(Stored items from a collection)
========================================================================

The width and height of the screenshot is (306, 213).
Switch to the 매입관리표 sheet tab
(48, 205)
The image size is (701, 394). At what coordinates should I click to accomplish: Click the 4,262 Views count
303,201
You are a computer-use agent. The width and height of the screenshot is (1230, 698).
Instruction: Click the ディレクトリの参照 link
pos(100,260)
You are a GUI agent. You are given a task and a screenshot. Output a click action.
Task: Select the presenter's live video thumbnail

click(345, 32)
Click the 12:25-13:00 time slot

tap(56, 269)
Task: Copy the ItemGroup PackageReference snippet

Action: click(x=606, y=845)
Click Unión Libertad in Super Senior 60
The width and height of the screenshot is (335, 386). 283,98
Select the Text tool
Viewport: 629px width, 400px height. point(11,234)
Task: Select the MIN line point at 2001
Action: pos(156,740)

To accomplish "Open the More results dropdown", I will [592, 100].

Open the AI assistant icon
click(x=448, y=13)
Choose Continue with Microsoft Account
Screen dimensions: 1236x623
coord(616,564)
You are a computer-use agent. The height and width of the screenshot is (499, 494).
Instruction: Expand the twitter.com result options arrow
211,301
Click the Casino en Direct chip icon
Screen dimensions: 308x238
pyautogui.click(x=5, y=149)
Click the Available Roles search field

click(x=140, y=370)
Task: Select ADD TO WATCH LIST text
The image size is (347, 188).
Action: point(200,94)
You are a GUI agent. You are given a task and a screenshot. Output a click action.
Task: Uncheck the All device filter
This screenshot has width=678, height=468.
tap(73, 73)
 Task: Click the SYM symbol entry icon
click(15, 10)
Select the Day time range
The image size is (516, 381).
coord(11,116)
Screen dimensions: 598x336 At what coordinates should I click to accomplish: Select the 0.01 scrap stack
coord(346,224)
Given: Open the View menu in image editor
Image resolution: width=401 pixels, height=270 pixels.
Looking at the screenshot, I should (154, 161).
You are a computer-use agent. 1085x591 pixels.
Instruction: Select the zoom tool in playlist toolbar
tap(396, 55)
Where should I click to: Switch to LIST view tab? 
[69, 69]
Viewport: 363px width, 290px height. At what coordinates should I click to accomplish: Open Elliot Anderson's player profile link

========================================================================

Instructions for the task :: Count every line of the data above that includes the word "computer", then state the total and nothing more.

Response area :: 3